COUR D’ASSISES DE LA SEINE

Présidence de M. Dayras, conseiller.

Audience du 7 août.

AFFILIATION A UNE ASSOCIATION DE MALFAITEURS, (LOI DU 18 DÉCEMBRE 1893). VOLS QUALIFIÉS ET COMPLICITÉ. — DÉTENTION D’ARMES PROHIBÉES. — DÉTENTION D’ENGINS EXPLOSIFS ET DE SUBSTANCES DESTINÉES A ENTRER DANS LA COMPOSITION D’UN EXPLOSIF.

L’audience est ouverte à onze heures et demie.

Les accusés se placent comme hier entre les gardes que commande un lieutenant.

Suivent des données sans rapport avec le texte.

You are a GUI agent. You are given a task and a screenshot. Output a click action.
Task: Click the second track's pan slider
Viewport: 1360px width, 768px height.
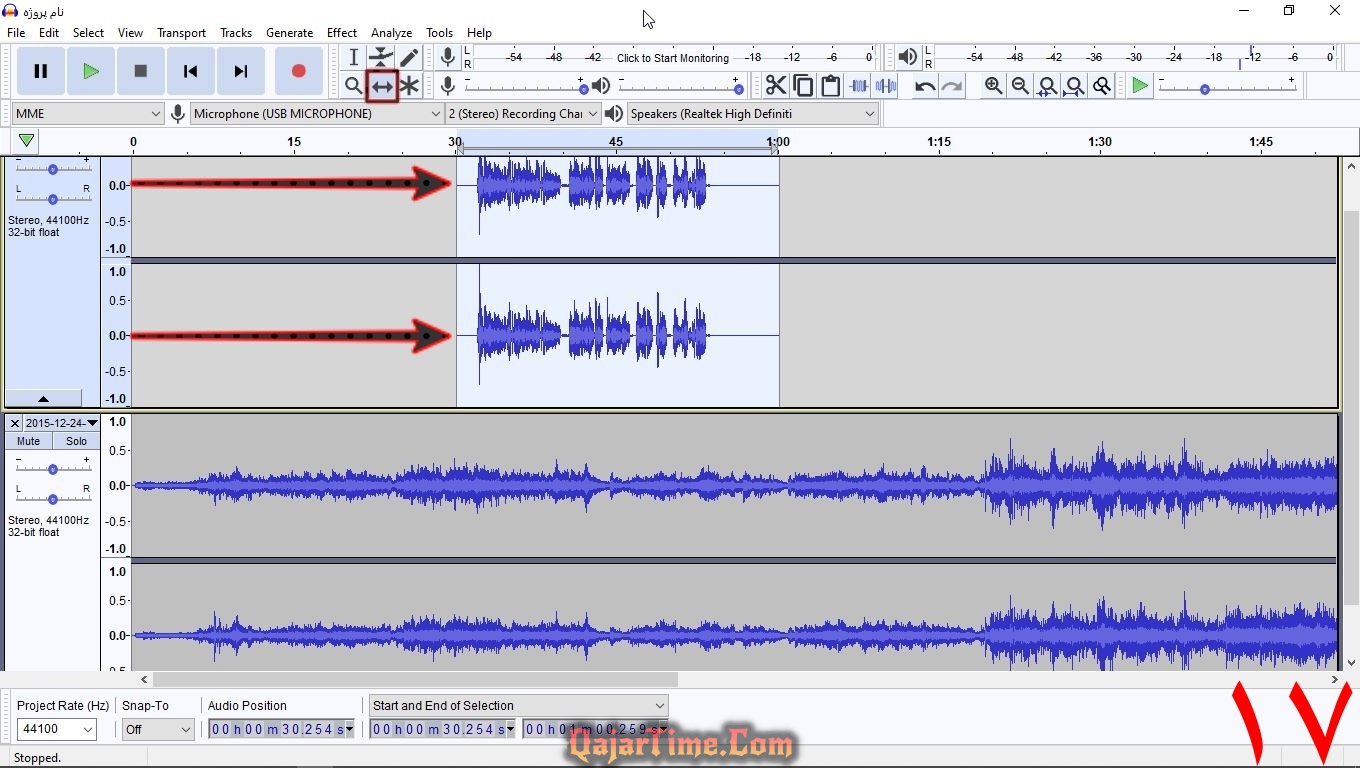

Les malles et ballots accumulés devant la Cour ont été ouverts et la table des pièces à conviction ainsi que le sol sont couverts d’objets de toutes sortes, des salières, des cafetières en argent, des fusils, une lunette, des tapis, des couvertures de soie de couleur éclatante, des valises et un attirail complet de cambrioleurs, fausses-clefs, scies à main, pinces-monseigneur, etc.

M. le président interroge Fénéon.

Le Matin 13 aout 1892. Gallica.

INTERROGATOIRE DE FÉNÉON

D. Vous êtes né à Turin et récemment employé ?

R. C’est exact.

D. Vous collaboriez au journal l’En Dehors?

R. Je ne collaborais pas à ce journal ; j’y ai écrit certains articles artistiques et littéraires sur les ombres chinoises du Chat noir, j’étais là avec M. d’Axa, et alors qu’il était à Londres il m’a chargé d’aller au journal faire une communication à l’imprimeur.

D. Vous vous êtes entremis pour empêcher la disparition du journal ?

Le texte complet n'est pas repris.